Only those lines in the data below from the line containing "Click inside the Name Box field" through the line containing "Task: Select the UK row label", both included, should be restated word for word.

=== Recorded information ===

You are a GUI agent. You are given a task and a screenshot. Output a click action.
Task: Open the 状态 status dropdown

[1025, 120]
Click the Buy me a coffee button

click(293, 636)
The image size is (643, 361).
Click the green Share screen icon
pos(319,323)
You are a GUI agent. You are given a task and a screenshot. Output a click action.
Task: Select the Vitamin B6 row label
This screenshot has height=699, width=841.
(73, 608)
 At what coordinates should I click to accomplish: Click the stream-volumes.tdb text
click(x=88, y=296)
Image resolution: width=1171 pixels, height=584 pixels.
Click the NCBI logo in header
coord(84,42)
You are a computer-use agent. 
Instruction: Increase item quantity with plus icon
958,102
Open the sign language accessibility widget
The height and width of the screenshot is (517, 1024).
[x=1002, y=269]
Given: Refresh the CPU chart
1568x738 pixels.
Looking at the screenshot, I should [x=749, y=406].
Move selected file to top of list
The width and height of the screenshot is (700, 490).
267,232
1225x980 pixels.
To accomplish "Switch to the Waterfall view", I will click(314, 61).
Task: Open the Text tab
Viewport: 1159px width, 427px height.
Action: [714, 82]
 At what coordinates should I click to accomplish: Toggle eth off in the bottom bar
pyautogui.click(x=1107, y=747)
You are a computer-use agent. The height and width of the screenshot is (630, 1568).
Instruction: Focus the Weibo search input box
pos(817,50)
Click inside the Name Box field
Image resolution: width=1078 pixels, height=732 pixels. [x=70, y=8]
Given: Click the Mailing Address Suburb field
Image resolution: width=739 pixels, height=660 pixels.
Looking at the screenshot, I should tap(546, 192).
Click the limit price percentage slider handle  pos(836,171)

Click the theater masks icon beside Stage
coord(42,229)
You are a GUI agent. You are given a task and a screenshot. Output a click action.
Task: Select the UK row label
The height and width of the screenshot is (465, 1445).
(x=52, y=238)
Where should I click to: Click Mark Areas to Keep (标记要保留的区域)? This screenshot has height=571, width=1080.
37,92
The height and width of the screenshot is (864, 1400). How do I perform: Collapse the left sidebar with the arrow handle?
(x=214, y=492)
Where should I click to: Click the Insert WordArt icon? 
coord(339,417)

===

__The answer__.
Click inside the Name Box field
Image resolution: width=1078 pixels, height=732 pixels. [x=70, y=8]
Given: Click the Mailing Address Suburb field
Image resolution: width=739 pixels, height=660 pixels.
Looking at the screenshot, I should tap(546, 192).
Click the limit price percentage slider handle  pos(836,171)

Click the theater masks icon beside Stage
coord(42,229)
You are a GUI agent. You are given a task and a screenshot. Output a click action.
Task: Select the UK row label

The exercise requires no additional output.